Alumnus encourages others to mentor during kickoff event

Kevin Frick establishes endowment in honor of his first professional mentor Charles Yesalis III

UNIVERSITY PARK, Pa. — A mentor can be many things to students: a professor or adviser who made an impact on their academic career, a graduate student who helps them navigate the first few years of undergraduate education when unsure of a career path, or an alumni who helps guide them through academic and career choices.

For students in the College of Health and Human Development, the Alumni Mentoring Program connects juniors in academic departments with professionals in their field(s) of interest who can offer advice and information about career options or other issues relevant to particular fields.
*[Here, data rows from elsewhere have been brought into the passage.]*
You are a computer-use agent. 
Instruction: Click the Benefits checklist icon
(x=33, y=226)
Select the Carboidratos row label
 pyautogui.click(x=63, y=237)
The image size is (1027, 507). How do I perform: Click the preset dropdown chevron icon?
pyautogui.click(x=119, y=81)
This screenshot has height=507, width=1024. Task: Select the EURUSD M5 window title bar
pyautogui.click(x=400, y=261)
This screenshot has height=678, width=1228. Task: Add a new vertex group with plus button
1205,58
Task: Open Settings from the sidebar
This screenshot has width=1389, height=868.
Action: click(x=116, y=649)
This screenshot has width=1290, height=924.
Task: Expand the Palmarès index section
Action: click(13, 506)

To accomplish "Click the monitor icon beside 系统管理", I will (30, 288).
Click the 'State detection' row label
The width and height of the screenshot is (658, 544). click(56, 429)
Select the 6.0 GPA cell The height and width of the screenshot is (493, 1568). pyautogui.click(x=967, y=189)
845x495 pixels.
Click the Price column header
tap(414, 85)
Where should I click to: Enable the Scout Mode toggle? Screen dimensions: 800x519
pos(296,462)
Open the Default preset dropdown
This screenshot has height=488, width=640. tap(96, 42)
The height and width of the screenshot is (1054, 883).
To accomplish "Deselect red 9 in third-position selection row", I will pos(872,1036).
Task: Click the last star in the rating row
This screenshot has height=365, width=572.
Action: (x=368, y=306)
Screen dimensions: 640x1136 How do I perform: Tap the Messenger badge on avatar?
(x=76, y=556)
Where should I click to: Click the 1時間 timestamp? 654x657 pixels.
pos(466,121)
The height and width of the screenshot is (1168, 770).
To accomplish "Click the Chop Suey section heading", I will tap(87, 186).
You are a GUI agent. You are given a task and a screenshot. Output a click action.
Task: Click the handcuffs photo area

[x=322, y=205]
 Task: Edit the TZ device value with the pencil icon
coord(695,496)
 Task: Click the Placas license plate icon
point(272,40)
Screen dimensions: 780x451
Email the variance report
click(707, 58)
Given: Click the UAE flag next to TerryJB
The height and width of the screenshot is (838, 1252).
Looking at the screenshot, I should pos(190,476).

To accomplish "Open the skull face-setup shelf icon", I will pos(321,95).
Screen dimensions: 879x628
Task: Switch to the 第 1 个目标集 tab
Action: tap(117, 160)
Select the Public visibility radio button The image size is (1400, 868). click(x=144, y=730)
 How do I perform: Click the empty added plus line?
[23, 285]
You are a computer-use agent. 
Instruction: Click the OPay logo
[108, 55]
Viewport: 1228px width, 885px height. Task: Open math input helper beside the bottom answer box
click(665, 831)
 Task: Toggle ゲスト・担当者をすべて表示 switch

The program first began in 2002.

Kevin Frick, who graduated from Penn State in 1991 with a degree in health policy and administration, served as the keynote speaker for the master of health administration alumni mentoring kickoff event on Sept. 27. Credit: Penn StateCreative Commons

On Sept. 27, alumnus Kevin Frick, who graduated with a degree in health policy and administration in 1991 and was also a Schreyer Honors Scholar, served as keynote speaker for the master of health administration mentoring kickoff event.

Currently, Frick is vice dean for education and professor at Johns Hopkins University Carey Business School. He has served as a mentor with the Health and Human Development Alumni Mentoring Program since 2003.

At the event, Frick discussed his experience as a mentee, his approach to mentoring others, and the journey of success.

“For me, mentoring is not about fixing issues but being present, accepting when those I mentor have issues, and offering reassurance such as, I am here to listen—if and when you’re ready—I’ll offer some thoughts on how I might approach the situation,” he said.

Recently, Frick established the Kevin Frick Alumni Mentoring Program Endowment in Honor of Charles Yesalis III. Yesalis is a professor emeritus of health policy and administration, and the first person who served as a professional mentor to Frick.

The endowment is established in honor of Yesalis’ impact on Frick’s professional journey. It will support the costs related to running an outstanding program like the College of Health and Human Development Alumni Mentoring Program.

Frick truly believes in the power of mentoring. It is his hope that this endowment will enhance all aspects of the college’s existing mentoring programs. 

“I mentor because I had amazing mentors, one of whom was Dr. Yesalis who believed in me. I judge my mentorship not by the amazing journeys of those I mentor, but by the willingness of those I mentor to carry on mentoring,” Frick added.

More than 1,700 alumni have volunteered their time in serving as a mentor to more than 1,900 students in the alumni mentoring program. Many students have returned to be mentors, reflecting the value of the program to both students and alumni, alike.